The financial services competitive landscape has evolved in recent years and it’s clear that fintechs have certainly disrupted traditional banks.
Fintechs include any financial tech company that serves any of the following areas; lending, blockchain, reg-tech, personal finance, payments and billing, insurance, capital markets, wealth management, money transfer and anything to do with the mortgage process.
While digital banks are referred to as fintechs, and have certainly challenged traditional banks in terms of luring away their customers, it would be simplistic and inaccurate to identify that all fintechs are in direct opposition to traditional banks.
In many cases, fintechs are often working in tandem with traditional banks, and allow market incumbents to diversify their suite of products and further monetise their client base.
As with other sectors over recent years, the financial services sector has experienced rapid digitisation and a shift towards online operating models.
Traditional banks have seemingly struggled to keep pace with the ever-changing tech and resource demands of consumers, while the stellar rise of the challenger bank certainly indicates they’ve met consumer demand and they’re here to stay.
In recent years, it’s easy to identify the winners, with the likes of Starling bank voted best British bank for three years in a row, and the losers, as Natwest decides to kill their app-only digital bank Bo after just 5 months.
Not only does this serve as a cautionary tale to other incumbents that harbour aspirations to make in-roads into the digital bank space, it indicates that challenger banks aren’t just a pretty fad with cool messaging slogans, but address very real and immediate needs of consumers with innovative product offerings.
Partnerships for the win
In recent years, we’ve seen big tech partnerships that allow well-known names in consumer finance to partner with and harness the bright sparks of the fintech world. Whether it’s Marcus – the online bank from Goldman Sachs – partnering with Saga to offer savings accounts, or in the price comparison world, where CYBG and Go Compare partner for energy switch services, or consumer brands such as the AA partnering with the personal loan marketplace platform Monevo.
These developments come down to two things; driving down the cost of customer acquisition for banks and lenders, but more importantly, meeting the requirements of the consumer with products and solutions to the problems they face. Strategic partnerships allow both parties to achieve greater scale, and improve customer reach.
Further fuelling the drive towards collaboration and partnerships has been spurred by the onset of open banking.
We’re still very much at the start of the open banking revolution, but essentially, open banking means the use of open APIs that enable third-party developers to build applications and services around financial institutions. In layman terms, this means under new open banking rules, your bank must let you share your financial info with third party providers – should you choose to do so.
You may decide to share your spending habits, or details of regular payments, or companies you use. All of this allows consumers to access additional products and services such as personal finance apps that analyse and help manage spending, or offer a centralised overview of all financial accounts in one place.
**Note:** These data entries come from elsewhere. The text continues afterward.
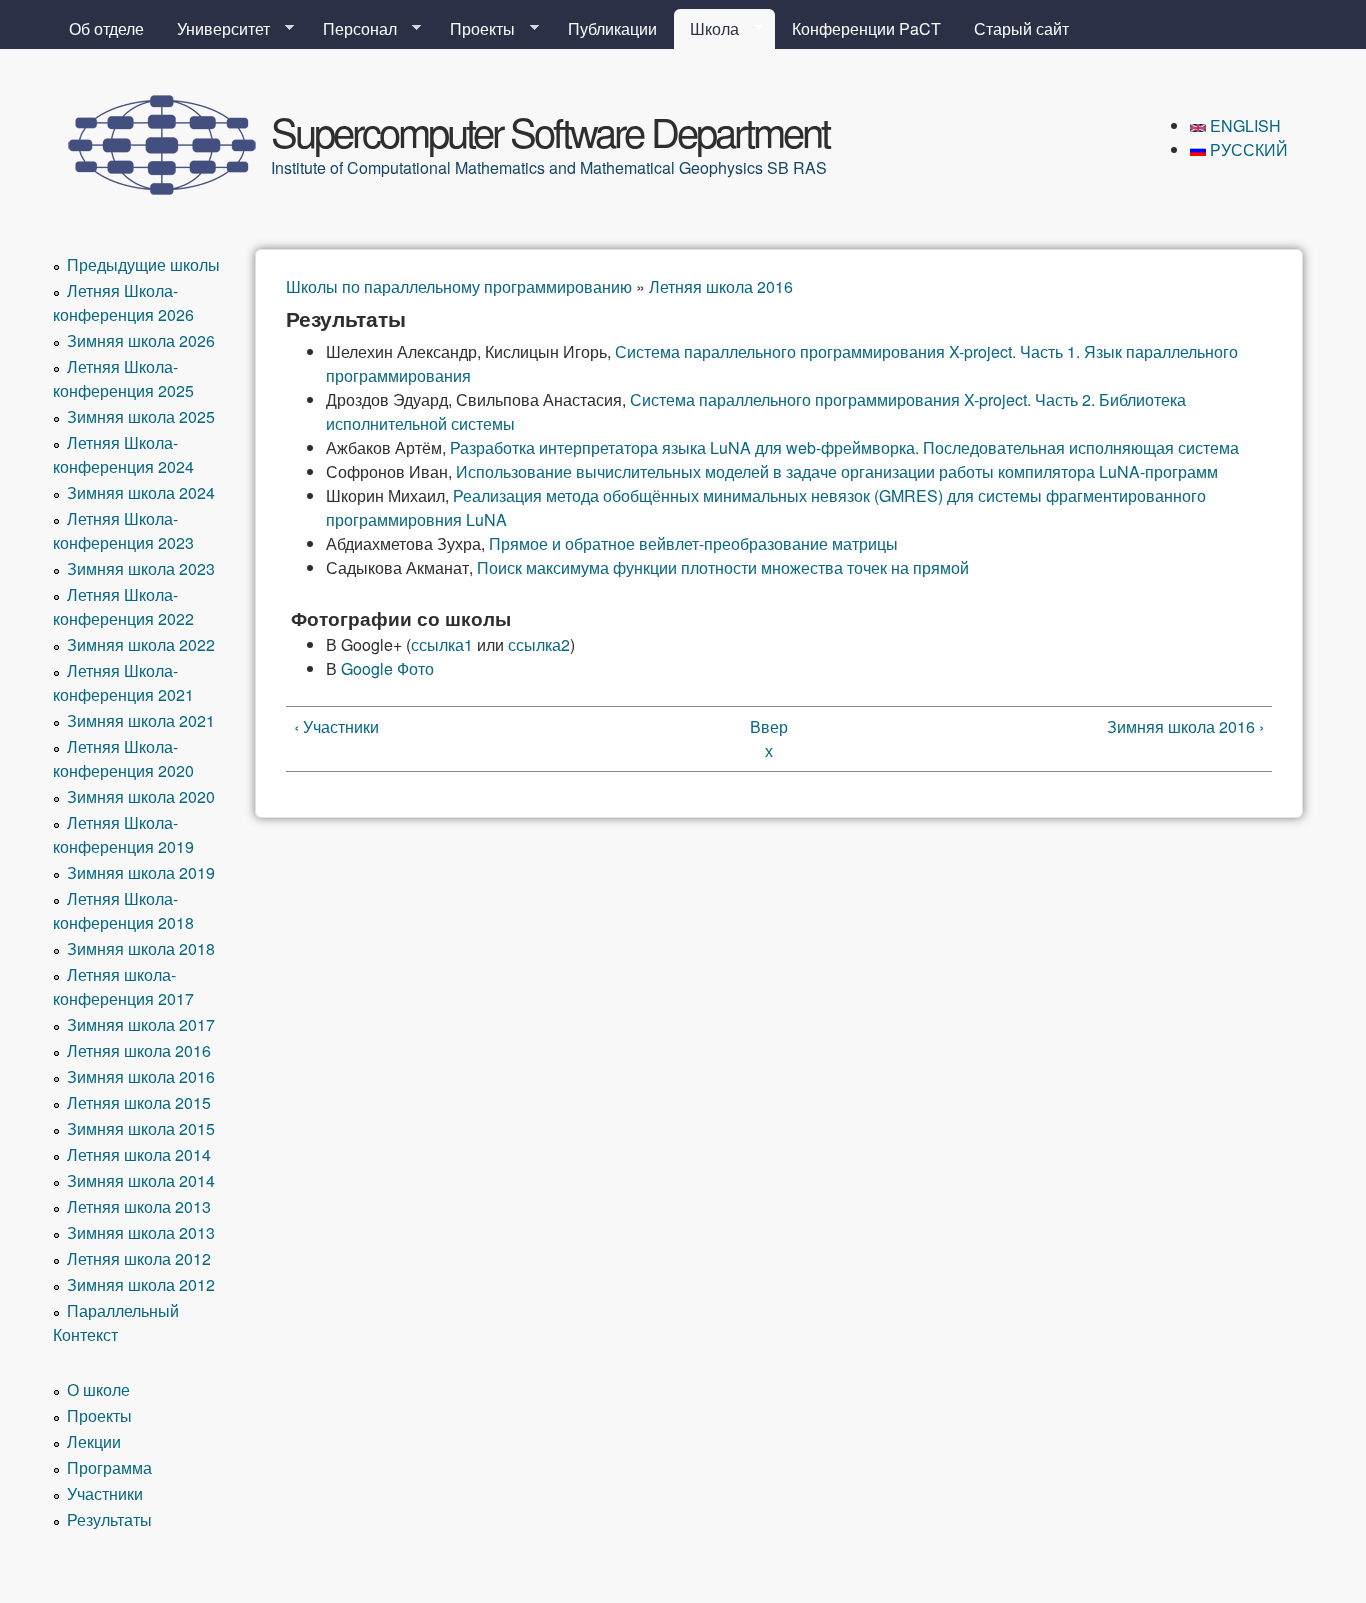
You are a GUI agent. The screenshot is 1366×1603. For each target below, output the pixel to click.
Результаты (109, 1519)
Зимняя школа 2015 (141, 1128)
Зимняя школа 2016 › (1185, 726)
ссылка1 (442, 644)
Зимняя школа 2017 (141, 1024)
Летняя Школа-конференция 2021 (123, 682)
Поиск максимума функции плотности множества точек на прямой (723, 567)
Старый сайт (1021, 28)
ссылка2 (539, 644)
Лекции (94, 1441)
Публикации (612, 28)
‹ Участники (336, 726)
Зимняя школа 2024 (141, 492)
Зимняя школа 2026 (141, 340)
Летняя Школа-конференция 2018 (123, 910)
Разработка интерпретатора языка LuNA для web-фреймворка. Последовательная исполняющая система (844, 447)
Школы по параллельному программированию (459, 286)
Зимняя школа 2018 (141, 948)
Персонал (352, 29)
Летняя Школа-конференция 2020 (123, 758)
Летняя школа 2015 (139, 1102)
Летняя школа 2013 (139, 1206)
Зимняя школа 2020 (141, 796)
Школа (706, 29)
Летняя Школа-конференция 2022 (123, 606)
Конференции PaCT (866, 28)
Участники (105, 1493)
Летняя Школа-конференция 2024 (123, 454)
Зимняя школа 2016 (141, 1076)
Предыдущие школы (143, 264)
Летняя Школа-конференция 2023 (123, 530)
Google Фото (387, 668)
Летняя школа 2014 (139, 1154)
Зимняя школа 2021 (141, 720)
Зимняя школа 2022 (141, 644)
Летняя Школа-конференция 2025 (123, 378)
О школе (98, 1389)
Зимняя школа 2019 (141, 872)
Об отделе (106, 28)
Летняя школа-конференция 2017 (123, 986)
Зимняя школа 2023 (141, 568)
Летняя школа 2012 (139, 1258)
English (1243, 125)
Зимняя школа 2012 (141, 1284)
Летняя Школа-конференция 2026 (123, 302)
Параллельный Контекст (116, 1322)
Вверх (769, 738)
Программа (109, 1467)
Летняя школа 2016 (721, 286)
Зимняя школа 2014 (141, 1180)
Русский (1247, 149)
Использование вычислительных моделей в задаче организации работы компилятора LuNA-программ (837, 471)
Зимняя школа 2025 (141, 416)
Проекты (474, 29)
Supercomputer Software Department (550, 130)
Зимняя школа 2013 (141, 1232)
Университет (215, 29)
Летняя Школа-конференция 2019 (123, 834)
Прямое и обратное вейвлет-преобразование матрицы (693, 543)
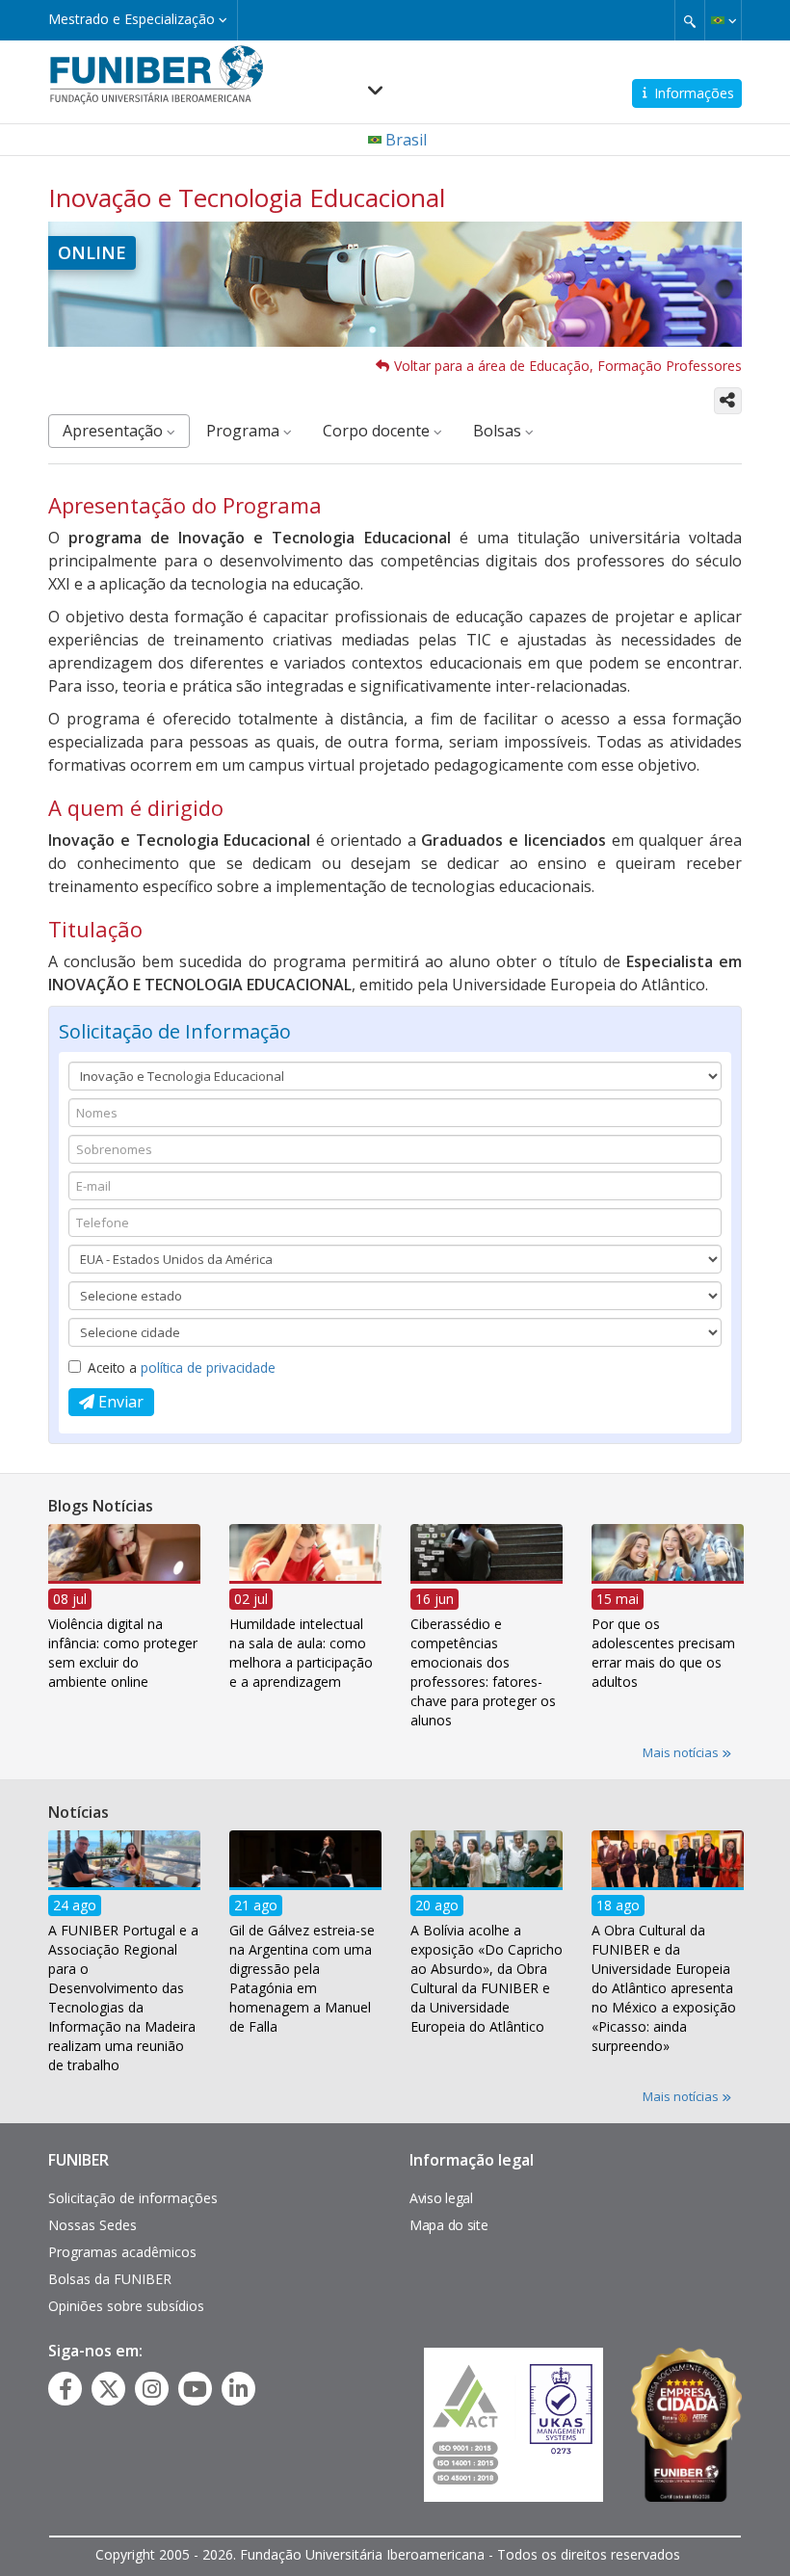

Yolt, from ING Bank, is one such example of an app that helps centralise all of a consumer’s financial accounts in one place, set financial goals, and “spend smart”. Open banking has driven competition and innovation within the financial services sector, as it was designed to do so, and the pace of change in all areas of fintech banking will continue to revolutionise both the customer experience and financial products.
As credit providers get their head around the vast volumes of data available on their potential and current customers, intelligent product builds will help lenders and other other financial services companies to filter data into what is useful to them, and optimise revenues accordingly.
Another factor that helps explain the heating up of the fintech banking sector in recent years is the change in consumer demographics. Since the financial crash in 2008, younger generations have had to struggle with multiple financial challenges including the increase of house prices, the rise of the gig economy and lower comparative wages.
Against this context, it’s no surprise that Millennials’ demand new and innovative financial products to help them overcome financial hurdles of plunging levels of savings and soaring debt – something incumbent banks have arguably been slow to move on.
Without the cost of physical high street branches, digital-only challenger banks such as Monzo, Revolut, Starling Bank have been able to focus investment on tech and partnerships to provide a range of products marketed specifically to the first wave of cost-sensitive “digital-natives”, pitching brightly-coloured bank cards with frank and friendly tones of voice when communicating to their customer.
Above all, Millennials value products and services that deliver convenience and simplify their lives – an element that Monzo, Revolut and Starling have all embedded successfully into their respective brands and product offerings.
Predicted trends indicate disruption to the banking sector via fintech innovation is set to continue, and indeed we see more examples of smaller fintechs springing up to serve the underbanked, or those struggling to manage their cash, or build credit scores – areas historically ignored by the major banks.